+++ INPUT RECORDS +++
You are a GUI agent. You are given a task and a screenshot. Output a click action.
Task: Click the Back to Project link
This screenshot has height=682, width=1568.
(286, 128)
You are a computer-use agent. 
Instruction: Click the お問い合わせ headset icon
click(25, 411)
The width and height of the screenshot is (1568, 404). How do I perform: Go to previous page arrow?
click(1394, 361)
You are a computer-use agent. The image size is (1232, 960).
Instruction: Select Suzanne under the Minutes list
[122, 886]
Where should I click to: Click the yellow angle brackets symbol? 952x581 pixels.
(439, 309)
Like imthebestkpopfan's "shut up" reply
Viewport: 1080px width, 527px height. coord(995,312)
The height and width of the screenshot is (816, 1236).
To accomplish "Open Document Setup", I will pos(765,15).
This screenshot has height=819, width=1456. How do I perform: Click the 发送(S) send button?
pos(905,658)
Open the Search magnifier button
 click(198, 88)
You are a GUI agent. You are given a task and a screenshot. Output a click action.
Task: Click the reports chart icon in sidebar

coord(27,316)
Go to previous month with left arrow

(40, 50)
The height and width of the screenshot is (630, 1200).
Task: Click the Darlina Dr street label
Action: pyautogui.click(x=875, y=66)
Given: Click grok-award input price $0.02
+++
- [SHORT PROBLEM] Copy out the data word for word from the start of the records through the line that contains "I will pos(765,15).", with both ends included.

- [SOLUTION TO THIS EXERCISE]
You are a GUI agent. You are given a task and a screenshot. Output a click action.
Task: Click the Back to Project link
This screenshot has height=682, width=1568.
(286, 128)
You are a computer-use agent. 
Instruction: Click the お問い合わせ headset icon
click(25, 411)
The width and height of the screenshot is (1568, 404). How do I perform: Go to previous page arrow?
click(1394, 361)
You are a computer-use agent. The image size is (1232, 960).
Instruction: Select Suzanne under the Minutes list
[122, 886]
Where should I click to: Click the yellow angle brackets symbol? 952x581 pixels.
(439, 309)
Like imthebestkpopfan's "shut up" reply
Viewport: 1080px width, 527px height. coord(995,312)
The height and width of the screenshot is (816, 1236).
To accomplish "Open Document Setup", I will pos(765,15).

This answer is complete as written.